Transformania picks up more or less where the previous film ended, with the centuries-old Dracula (Brian Hull, ably stepping in for Adam Sandler), a successful hotelier to all manner of supernatural monsters, contemplating retirement and domestic bliss with Ericka (Kathryn Hahn), the great-granddaughter of onetime Dracula nemesis-turned-ally, Van Helsing (Jim Gaffigan). Like all parents with a sizeable fortune and/or real-estate holdings, Dracula envisions daughter Mavis (Selena Gomez) as his heir apparent. Unfortunately for Dracula, he’s never quite outgrown his distaste for Mavis’s human husband, Jonathan (Andy Samberg), and his hippy-dippy, granola-eating, environmentally conscious ways. This leaves Dracula to make an inopportune decision at the last possible moment, lying to Jonathan about who can inherit the hotel (monsters) and who can’t (humans).

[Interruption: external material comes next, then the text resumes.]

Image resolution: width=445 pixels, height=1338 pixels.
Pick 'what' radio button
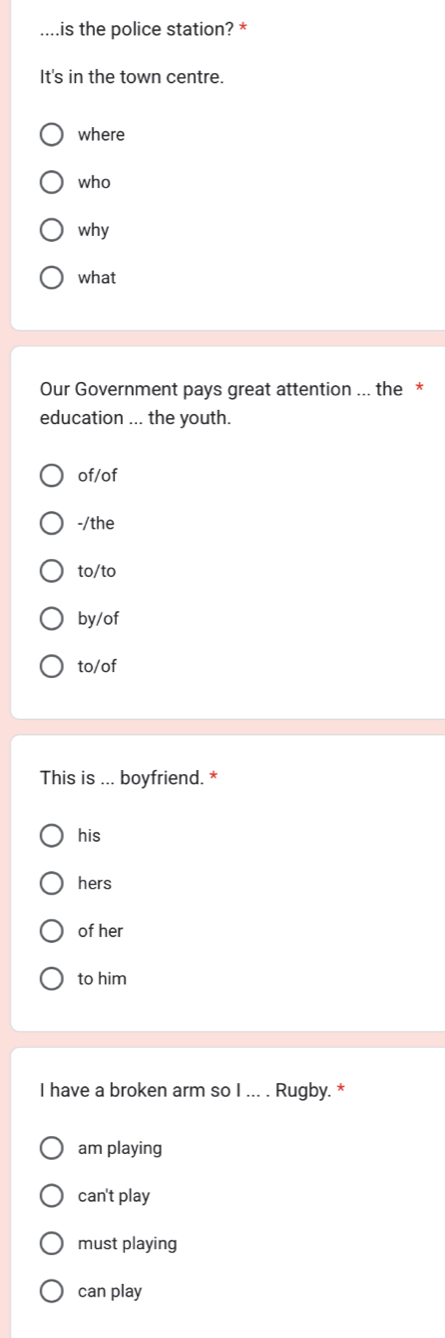pos(51,277)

That subterfuge leads Jonathan to seek Van Helsing’s help. With his vampire-hunting days behind him and his body replaced with mechanical parts, Van Helsing has turned into the proverbial mad scientist, offering Jonathan a quick fix, a “Monsterification Ray” that will transform Jonathan into a monster and thus make him worthy of Dracula’s acceptance and/or love. The ray works, but once Dracula confronts a newly monstrous Jonathan, he sees the errors of his short-sighted ways. Before he can change Jonathan back to the annoying, frustrating human he calls a son-in-law, the ray works its crystalline magic on Dracula, removing all of his vampiric powers and making him susceptible to the frailties of owning and operating a human body (e.g., diet, sunlight, bug bites).

While Hotel Transylvania: Transformania starts off somewhat strongly—with an energetically, elegantly designed sequence involving Dracula’s big decision and a celebration of the hotel’s 125th anniversary—it quickly devolves into a slog, substituting the gag-filled humour of the opening minutes and much of the series for haphazard jokes primarily centred on Dracula’s newfound humanness. The jokes at Dracula’s (and, by extension, our) expense becoming tedious and tiresome in their repetition, a sure sign that the series has overreached its natural end.

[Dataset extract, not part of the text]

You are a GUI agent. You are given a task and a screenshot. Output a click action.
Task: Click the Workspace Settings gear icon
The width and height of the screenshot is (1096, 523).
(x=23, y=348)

To keep the series continuity going for another entry, Hotel Transylvania: Transformania also flips the Freaky Friday-inspired script on Dracula’s usual assortment of supporting players. They get a literal taste of the Monsterification Ray, transforming from monster to human. Tartakovsky and his collaborators, the co-directing team of Derek Drymon and Jennifer Kluska and a writing trio that includes Amos Vernon and Nunzio Randazzo (along with Tartakovsky), fail to take the joke beyond the painfully obvious or the oddly ageist (e.g., Frankenstein becomes incredibly vain, the Mummy discovers the non-pleasures involved with aging, sagging flesh, the Invisible Man/Griffin refuses to wear clothing).

Still, for all of its story-, character-, and/or -dialogue-based issues (and to be honest, they’re plentiful), the film at least has some terrific animation. Heavily influenced by classic cartoon-inspired aesthetics, the deliberately exaggerated, non-realistic, rubbery characters in Hotel Transylvania: Transformania don’t so much walk as slink, bounce, or jump from one spot to another. Dracula’s movements reflect traditional cel animation’s reliance on stretching and compressing to convey character and narrative. In that much at least, Hotel Transylvania: Transformania delivers engaging visuals strong enough to keep even the most easily distracted pre-teens occupied during its relatively brief runtime.

Hotel Transylvania: Transformania is available to stream on Amazon Prime Video now.